Cette interdépendance entre marchés internationaux et production locale crée une responsabilité partagée. Les consommateurs finaux, indirectement, peuvent influencer positivement la situation par des exigences accrues de transparence.

Défis de la mise en œuvre des recommandations

La mise en place effective des mesures proposées représente un défi complexe dans un contexte de guerre active. Les infrastructures de contrôle sont souvent endommagées ou inexistantes dans les zones affectées.

La coopération entre les différentes parties prenantes internationales doit surmonter les obstacles géopolitiques et les intérêts divergents. Pourtant, l’urgence humanitaire justifie des efforts soutenus.

Les mécanismes de recours pour les victimes doivent être sécurisés et accessibles malgré les risques. Cela nécessite des approches innovantes adaptées à la réalité du terrain.

Un appel à la conscience collective

Le rapport de l’ONU constitue un rappel important des liens entre économie et conflit armé. Il démontre comment des ressources apparemment anodines peuvent devenir des instruments de guerre lorsqu’elles sont mal gérées.

La communauté internationale, les entreprises et les gouvernements ont l’opportunité d’agir pour rompre ce cercle vicieux. Les choix faits aujourd’hui détermineront si le Soudan pourra un jour bénéficier pleinement de ses richesses naturelles.

La situation actuelle illustre les conséquences dramatiques lorsque les ressources servent la violence plutôt que le développement.
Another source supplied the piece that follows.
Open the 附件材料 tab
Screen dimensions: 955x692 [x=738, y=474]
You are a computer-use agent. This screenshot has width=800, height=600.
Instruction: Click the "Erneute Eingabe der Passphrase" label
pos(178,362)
Changer cette dynamique exige une volonté politique forte et une coordination sans faille.

En conclusion, ce rapport met en lumière une dimension souvent sous-estimée des conflits contemporains : leur dimension économique. Comprendre et agir sur ces mécanismes est essentiel pour espérer une paix durable au Soudan et ailleurs.

Les millions de Soudanais qui dépendent de ressources comme la gomme arabique méritent que leurs efforts contribuent à leur bien-être plutôt qu’à alimenter une guerre dévastatrice. L’heure est à la mobilisation collective pour démanteler cette économie de guerre.

Chaque acteur, à son niveau, peut contribuer à cette transformation nécessaire. Des producteurs locaux aux consommateurs finaux en passant par les décideurs internationaux, une chaîne de responsabilité s’étend qui doit maintenant s’activer pleinement.